Background
The oxidative stability of soybean oil is determined by its fatty acid composition and antioxidant content. Oxidative stability is a critical factor for the use of vegetable oils in food processing and industrial lubricant applications.
The primary antioxidants of soybean oil are tocopherols. Tocopherols, together with tocotrienols, comprise the Vitamin E family of compounds in plants. Both classes of vitamin E are potent antioxidants that scavenge free radicals and protect the unsaturated fatty acids of vegetable oils from oxidative breakdown.
Tocotrienols are also produced commercially as nutraceuticals for their demonstrated health-promoting properties.
Recent research by this Principal Investigator have shown that the committed step in tocotrienol biosynthesis is catalyzed by an enzyme designated homogentisate geranylgeranyl transferase (HGGT), which mediates the condensation of homogentistate with geranylgeranyl diphosphate.
Furthermore, the PI and his team, have demonstrated that transgenic expression of an HGGT from barley confers tocotrienol biosynthetic ability to Arabidopis leaves and results in a four- to six-fold increase in total Vitamin E antioxidants in corn seeds.
Purpose
This project will build upon these results to generate soybean seeds with enhanced Vitamin E antioxidant content. Oils from these seeds will have improved oxidative stability and increased food processing applications and lubricant formulations.

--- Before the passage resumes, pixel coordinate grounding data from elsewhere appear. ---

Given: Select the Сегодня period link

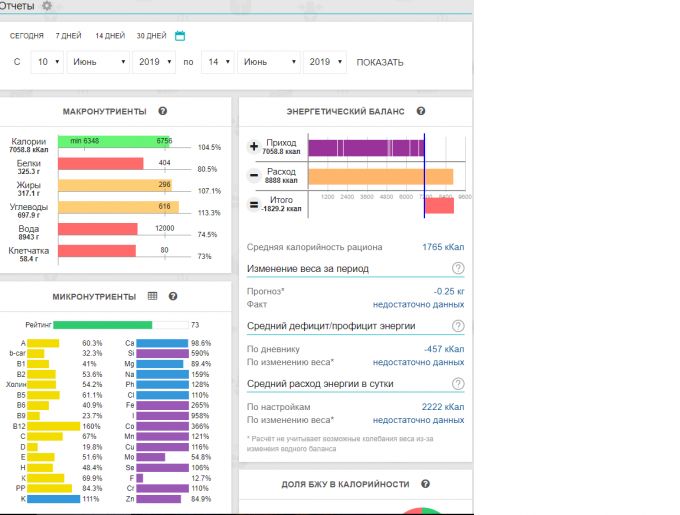Looking at the screenshot, I should click(x=27, y=36).
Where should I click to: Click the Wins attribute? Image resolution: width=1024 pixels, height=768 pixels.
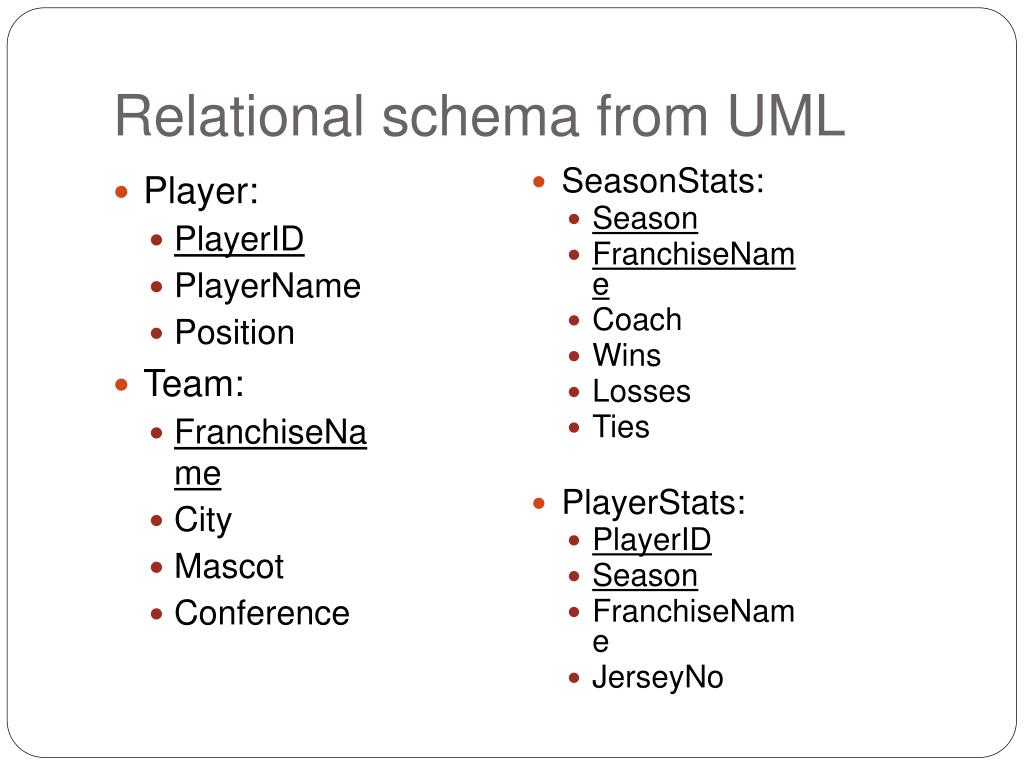(x=626, y=356)
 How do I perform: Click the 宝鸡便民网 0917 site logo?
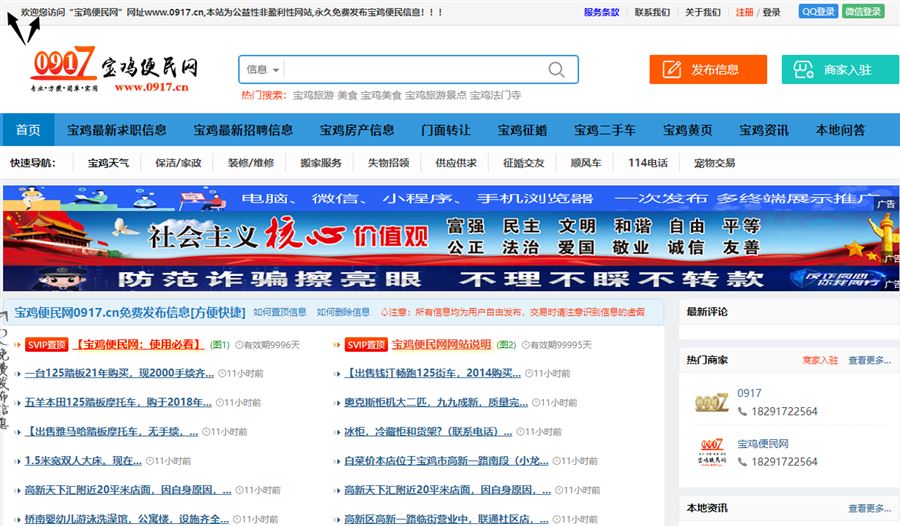click(115, 70)
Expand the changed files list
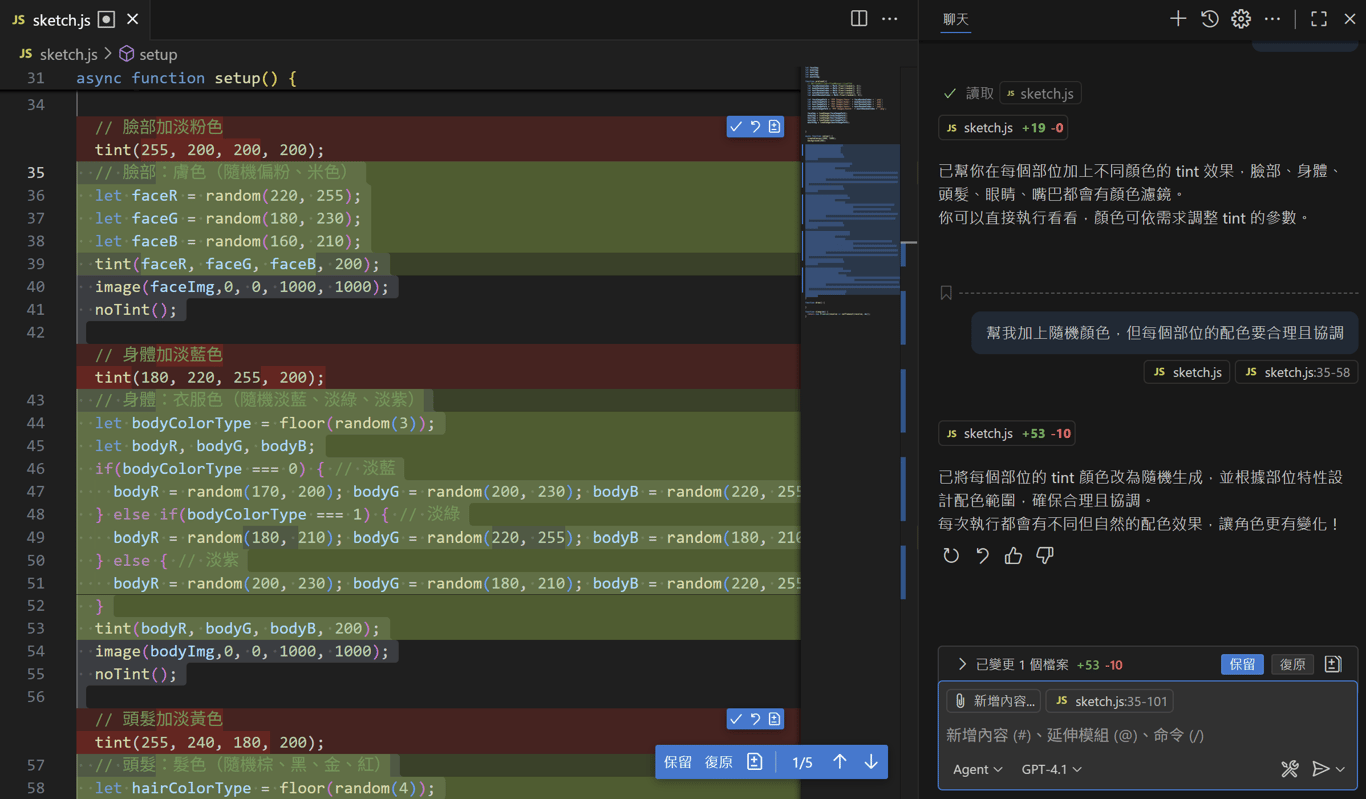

Seeds will also be developed that contain novel Vitamin E compositions for nutraceutical applications.
Impact
In line with the mission of IMBA, the proposed project will increase the profitability of soybean by the genetic enhancement of a high-value seed composition trait.
The major focus of this research will be the development of soybean lines with seed oils that have increased oxidative stability. Oxidative stability is central to the use of soybean oil for food processing. About 96% of the 18.3 billion pounds of soybean oil consumed annually in the United States is used for food applications. This represents an annual market of approximately $3.5 billion dollars.
Half of this consumption is for frying and baking applications. And previous research has demonstrated the value of increased levels of tocopherols and tocotrienols for improving the oxidative stability of vegetable oils under conditions of high temperature.